After an incredibly rocky first season, Bates Motel finally found its groove in Season Two, focusing on the relationship between Norman and his mother Norma, the connection that truly matters in this environment. The second season evolved those characters to the point where we could understand a mother keeping her son too close, and we started to believe a clingy teenager could become a lying murderer. Yet, even though the second season was a vast improvement, it only made the boring aspects stand out like a sore thumb.
While Norman’s various romantic interests did help his character grow, their troubled backgrounds never really added much to the story. But worst of all, the town’s drug trade that fueled its economy for decades just felt like a strange diversion that only disappointed. As we start the third season, Bates Motel is wiping the slate clean, getting rid of school and drugs, and keeping the story all in the family—where Norman Bates’ story has always been the most intriguing.

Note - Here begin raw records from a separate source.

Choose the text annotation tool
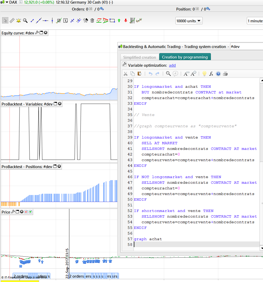Image resolution: width=263 pixels, height=282 pixels. click(x=65, y=21)
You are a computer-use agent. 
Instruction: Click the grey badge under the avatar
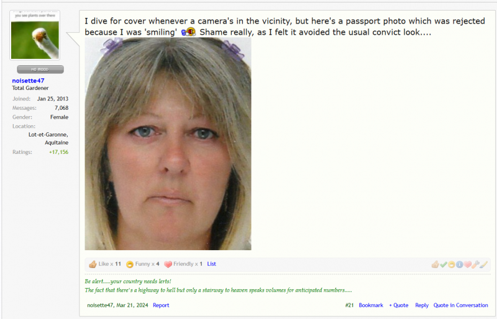(40, 70)
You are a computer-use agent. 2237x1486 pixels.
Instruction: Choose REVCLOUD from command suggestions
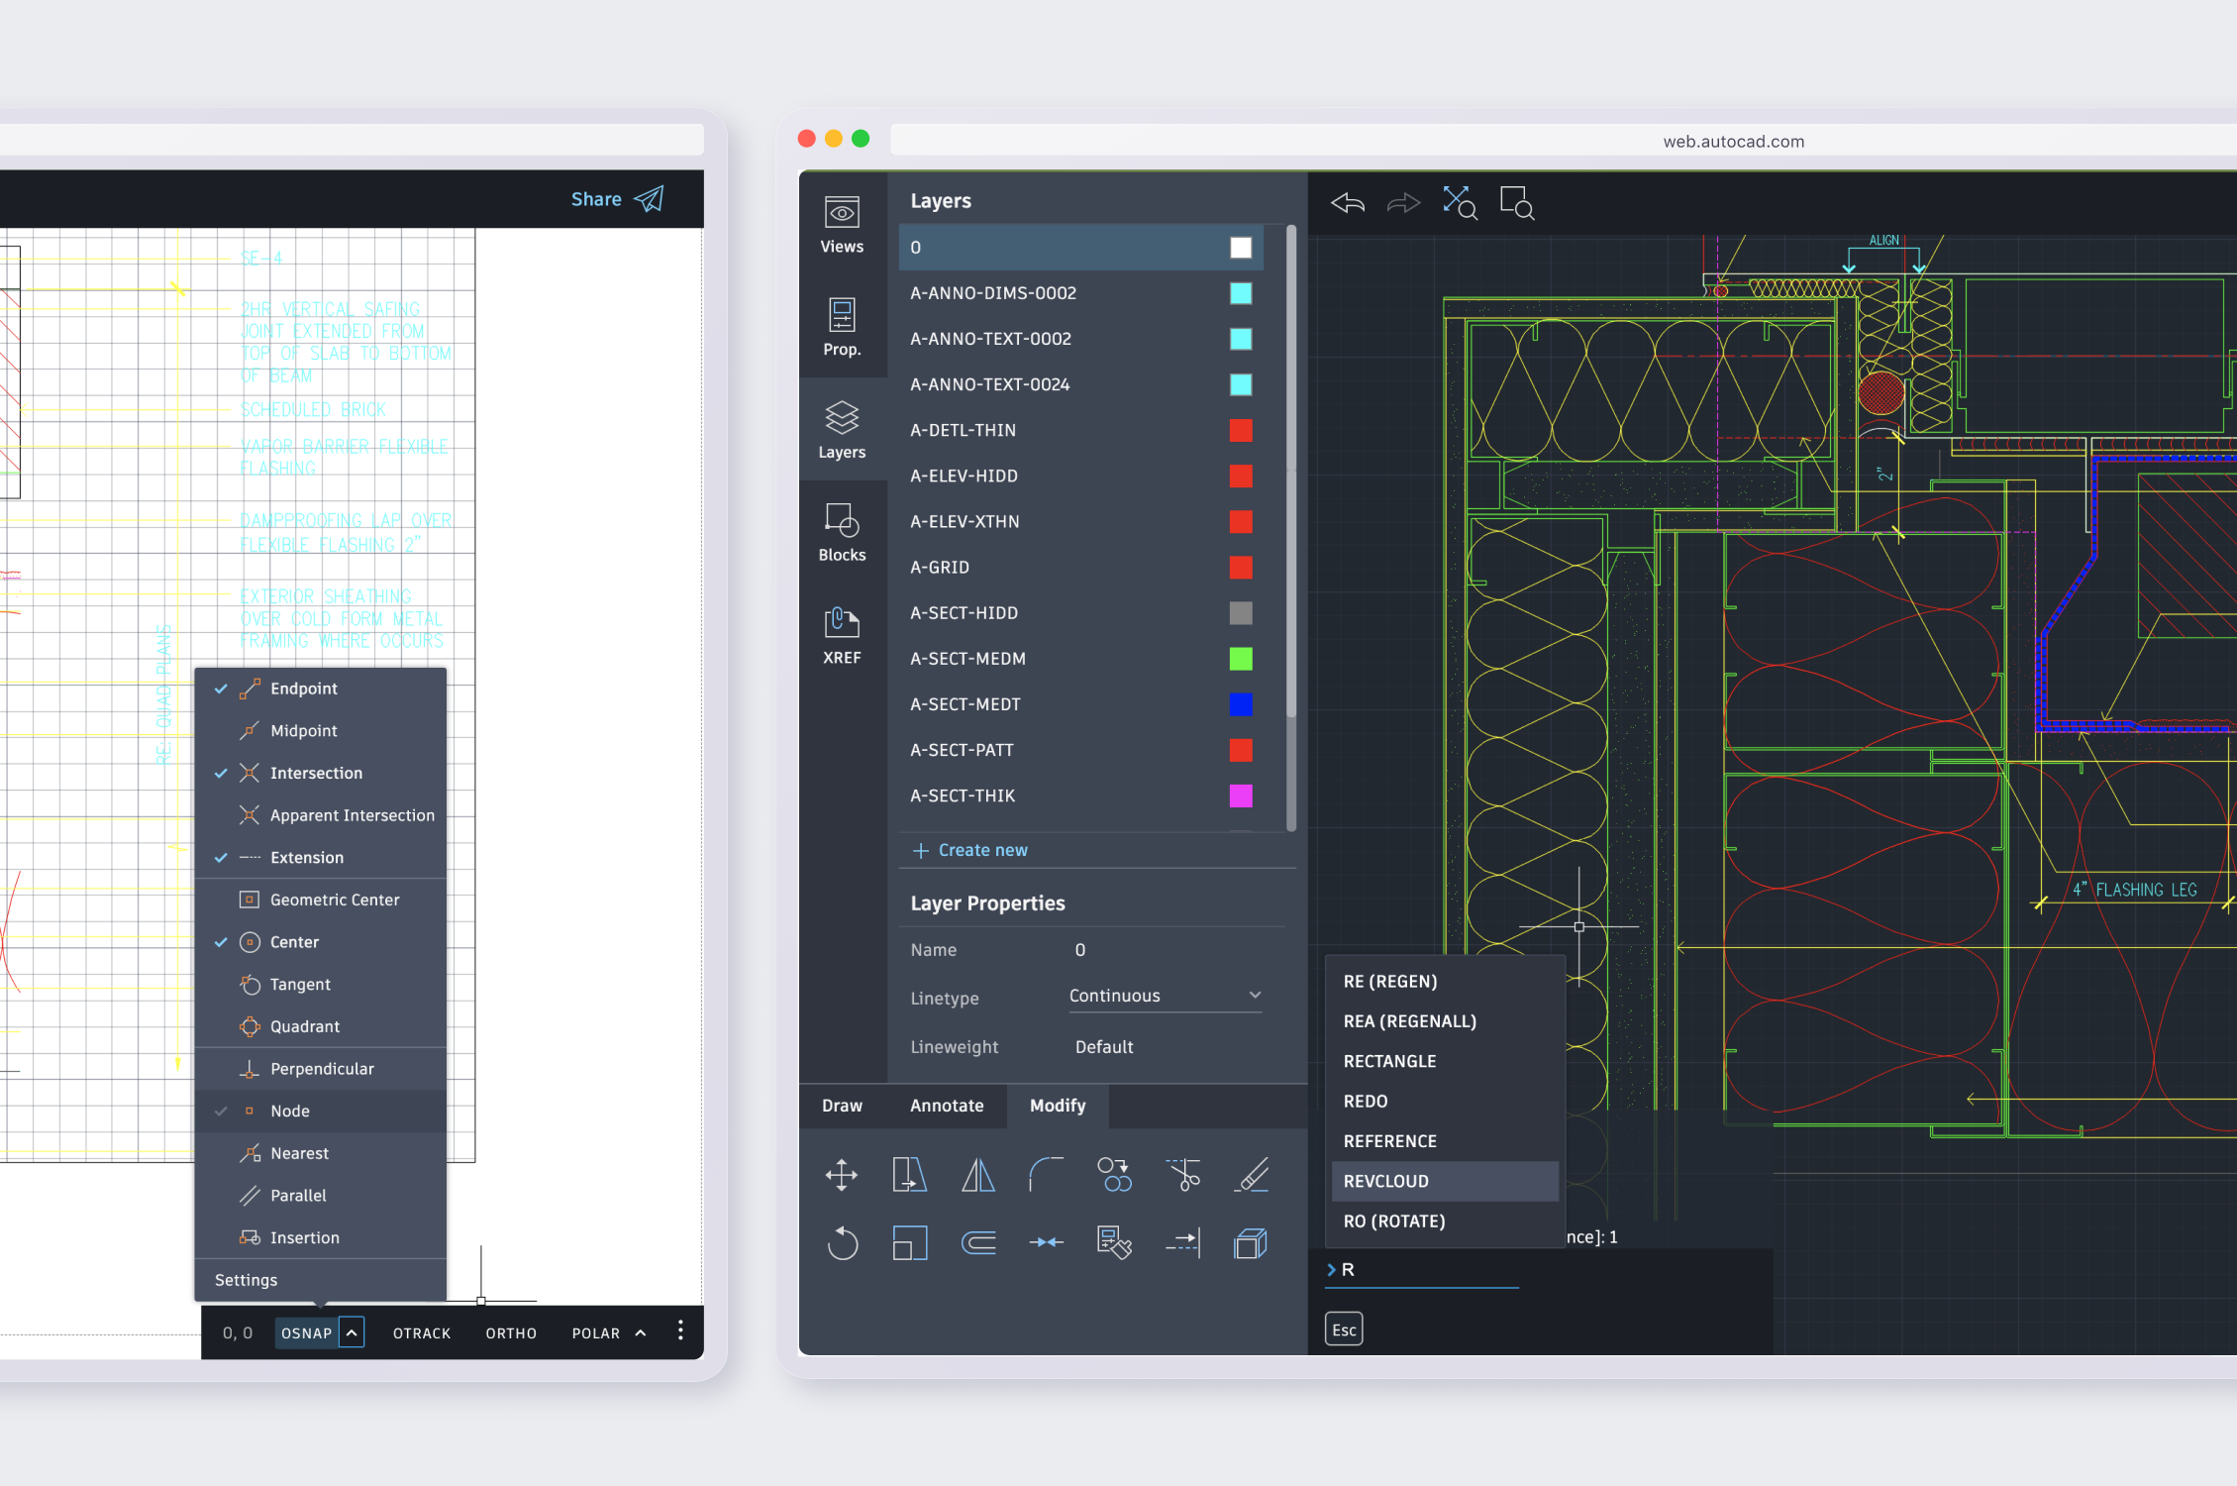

At the end of last season, we saw a distinct turn in Norman. He went from the kid who occasionally blacked out and maybe killed people—you know, like we all did in high school—to the kid who was able to trick his own mind to knowingly lie about his actions, and even blame others for the murders he committed. In “A Death in the Family,” we see how the summer has escalated his behavior, taking him even further down the road of the Norman we know he will eventually become. While Norman previously fought for independence from his mother, he now craves to be near her at all times. Norman is spending the night cuddled in his mother’s bed and even throws a hissy fit when she drops him off at school. To be fair, maybe he shouldn’t be at school anyways, since he’s seeing Miss Watson, one of his first victims, talking to him in the cafeteria.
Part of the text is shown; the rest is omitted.